Uh, as long as I install the right packages everything works just fine. Debian asks me a few questions about how I want it setup and away I go. Ever used that network connection wizard in XP, I couldnt even figure that one out much less my grandma! So EVERYTHING in XP is configured and waiting on you… must be nice
Inspiron 1100
WINDOWS XP – that came with the system
3meg modem driver (complete crap modem)
5meg video driver, reboot
2meg soundcard driver, reboot
3meg chipset driver (whatever that is), reboot
6meg network card driver (which is a buggy piece of crap), reboot or else the card wont pick up a ip address…
LINUX – most any newer flavor
install and wheeeeee……
havent tried the modem – wouldnt want it
Everything configure out of the box huh, yea with windows XP you are perfectly configured to get tones of virii, exploits, worms, trojans… all kinds of yummy stuff
Windows XP Pro SP1 on my Balance CN4949:
VESA graphics
no sound
USB 1.1 only (no USB 2)
no modem
Upgrade to SP2:
no USB at all since drivers in SP2 broken (you have to use the drivers from SP1.1a)
You have to go to VIA and get video, audio, and modem drivers. The audio drivers install one package that fails every time you boot the system, but at least the sound still works.
Fedora Core 3:
VESA graphics
full sound
USB 2
no modem
Full hardware 3D and video acceleration available from VIA and a third party. The third party drivers work better and are due to be added to the kernel in the 2.6.12 release.
Out of the box, linux is better on this laptop. The Windows video driver is easier to install, but the USB support is totally whacked. Overall, win for linux.

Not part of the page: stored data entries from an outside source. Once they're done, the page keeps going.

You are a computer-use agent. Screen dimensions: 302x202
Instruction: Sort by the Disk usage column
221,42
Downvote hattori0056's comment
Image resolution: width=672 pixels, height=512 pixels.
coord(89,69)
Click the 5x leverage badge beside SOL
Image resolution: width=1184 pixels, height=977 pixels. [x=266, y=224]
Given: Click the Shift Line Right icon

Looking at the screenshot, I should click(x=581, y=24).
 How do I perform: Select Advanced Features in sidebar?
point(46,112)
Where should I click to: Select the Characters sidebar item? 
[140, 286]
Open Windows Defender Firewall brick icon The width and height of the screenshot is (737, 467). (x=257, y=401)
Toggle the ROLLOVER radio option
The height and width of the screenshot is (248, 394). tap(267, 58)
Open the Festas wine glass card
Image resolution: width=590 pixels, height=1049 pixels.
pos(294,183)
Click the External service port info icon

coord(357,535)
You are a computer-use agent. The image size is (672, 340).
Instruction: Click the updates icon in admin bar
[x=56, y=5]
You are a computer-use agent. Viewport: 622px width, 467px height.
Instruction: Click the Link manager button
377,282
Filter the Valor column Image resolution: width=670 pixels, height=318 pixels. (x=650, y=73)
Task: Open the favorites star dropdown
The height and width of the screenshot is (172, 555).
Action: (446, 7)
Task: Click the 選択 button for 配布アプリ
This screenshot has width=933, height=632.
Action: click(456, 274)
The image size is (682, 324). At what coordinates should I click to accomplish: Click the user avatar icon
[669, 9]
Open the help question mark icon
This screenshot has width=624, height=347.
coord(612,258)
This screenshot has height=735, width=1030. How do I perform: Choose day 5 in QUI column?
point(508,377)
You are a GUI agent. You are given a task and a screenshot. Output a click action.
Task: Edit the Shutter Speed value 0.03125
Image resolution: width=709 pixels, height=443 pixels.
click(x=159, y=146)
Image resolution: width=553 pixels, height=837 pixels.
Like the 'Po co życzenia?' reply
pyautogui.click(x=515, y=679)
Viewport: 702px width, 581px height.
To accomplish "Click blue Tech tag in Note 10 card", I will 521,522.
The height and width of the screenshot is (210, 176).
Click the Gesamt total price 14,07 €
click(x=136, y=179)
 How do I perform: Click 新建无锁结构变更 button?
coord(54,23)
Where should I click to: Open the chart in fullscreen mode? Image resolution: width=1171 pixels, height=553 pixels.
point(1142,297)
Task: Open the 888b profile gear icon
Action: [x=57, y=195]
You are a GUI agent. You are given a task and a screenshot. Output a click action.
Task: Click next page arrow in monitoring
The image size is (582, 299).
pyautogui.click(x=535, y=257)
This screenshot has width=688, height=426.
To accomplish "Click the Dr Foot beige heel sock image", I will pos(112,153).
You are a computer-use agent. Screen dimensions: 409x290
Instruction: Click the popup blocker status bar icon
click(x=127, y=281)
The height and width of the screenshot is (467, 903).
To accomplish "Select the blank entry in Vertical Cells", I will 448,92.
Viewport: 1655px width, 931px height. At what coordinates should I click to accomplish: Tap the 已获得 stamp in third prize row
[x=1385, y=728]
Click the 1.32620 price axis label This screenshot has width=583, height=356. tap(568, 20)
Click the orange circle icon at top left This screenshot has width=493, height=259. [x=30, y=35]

If other laptops are similar, look for many more folks to move to linux on their laptops.
my laptop running XP drags… even if i stop all unneeded services all I have to do is browse to a website using a couple of gif animations and my processor usage is pegged at 100% and my usb mouse starts skipping… but no such problem on linux… And my battery seems to last a good while longer on linux but it could be due to the condition I mentioned earlier or similar conditions…
I do not think HP has a custom version of Ubuntu. Ubuntu has a project to get all Dell, IBM and HP laptops fully working.